Fully illustrated, this absorbing study assesses the warriors fighting on both sides during the Vikings' attacks on the Frankish realm in the 9th century, as raiding escalated into full-scale siege warfare.
On the eve of the 9th century, Vikings first raided the Frankish Empire on the coast of what is now western France. Although this attack ended in disaster for the Scandinavians, Charlemagne reportedly wept, not in fear of his own life, but for the ensuing bloodshed brought upon his successors. Mobile parties of highly skilled Viking warriors would continue to raid Francia for decades; as these attacking contingents grew more numerous they began to assail powerful centers, besieging Paris in 845 and again in 885. To combat the Viking threat, Frankish kings mustered scores of infantrymen, then subsequently transitioned to cavalry-based forces in the 9th century. The dynamic nature of Viking activity in Francia meant that numbers and mobility would determine the fate of Charlemagne's Holy Roman Empire.
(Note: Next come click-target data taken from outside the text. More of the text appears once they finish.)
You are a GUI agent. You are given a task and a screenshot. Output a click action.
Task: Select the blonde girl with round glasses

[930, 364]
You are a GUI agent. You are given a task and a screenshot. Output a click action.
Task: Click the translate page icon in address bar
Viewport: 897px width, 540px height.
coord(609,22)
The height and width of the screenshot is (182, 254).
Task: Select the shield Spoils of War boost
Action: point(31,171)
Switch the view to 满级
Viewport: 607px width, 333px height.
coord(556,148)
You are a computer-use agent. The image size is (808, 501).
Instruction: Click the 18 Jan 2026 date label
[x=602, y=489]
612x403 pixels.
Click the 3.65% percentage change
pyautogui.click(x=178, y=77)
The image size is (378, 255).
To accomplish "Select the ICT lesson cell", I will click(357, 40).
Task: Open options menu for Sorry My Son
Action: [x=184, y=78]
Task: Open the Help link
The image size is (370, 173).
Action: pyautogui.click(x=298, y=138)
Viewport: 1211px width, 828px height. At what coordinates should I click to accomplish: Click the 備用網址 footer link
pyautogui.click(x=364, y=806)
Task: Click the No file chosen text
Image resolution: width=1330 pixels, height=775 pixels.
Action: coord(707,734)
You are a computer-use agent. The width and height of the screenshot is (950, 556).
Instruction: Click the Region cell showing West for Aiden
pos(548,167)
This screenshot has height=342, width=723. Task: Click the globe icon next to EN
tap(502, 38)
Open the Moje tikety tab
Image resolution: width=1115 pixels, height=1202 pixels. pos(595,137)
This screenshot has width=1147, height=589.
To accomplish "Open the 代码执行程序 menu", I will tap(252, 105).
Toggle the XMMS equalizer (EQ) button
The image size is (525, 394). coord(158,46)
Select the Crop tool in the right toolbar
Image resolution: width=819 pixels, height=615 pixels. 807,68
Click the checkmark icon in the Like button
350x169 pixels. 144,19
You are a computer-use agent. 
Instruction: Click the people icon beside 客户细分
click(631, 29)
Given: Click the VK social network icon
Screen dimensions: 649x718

This study documents the evolving trial of strength between the Vikings and the Franks under Charlemagne and his successors. Through a careful synthesis of primary sources, expert analysis and the archaeological record, the author invites the reader to visualize the fighting men who fought one another in Francia, and offers a balanced assessment of their successes and failures over decades of warfare during the Viking Age.
Noah Tetzner is a regular contributor to numerous blogs and magazines relating to the Viking Age. He produces the podcast The History of Vikings, which has amassed an audience of over 50,000 monthly listeners and charts among the world's top history podcasts on Apple Podcasts. Noah lives in Wisconsin.
Johnny Shumate works as a freelance illustrator in Nashville, Tennessee. Most of his work is rendered in Adobe Photoshop using a Cintiq monitor. His greatest influences are Angus McBride, Don Troiani and Édouard Detaille.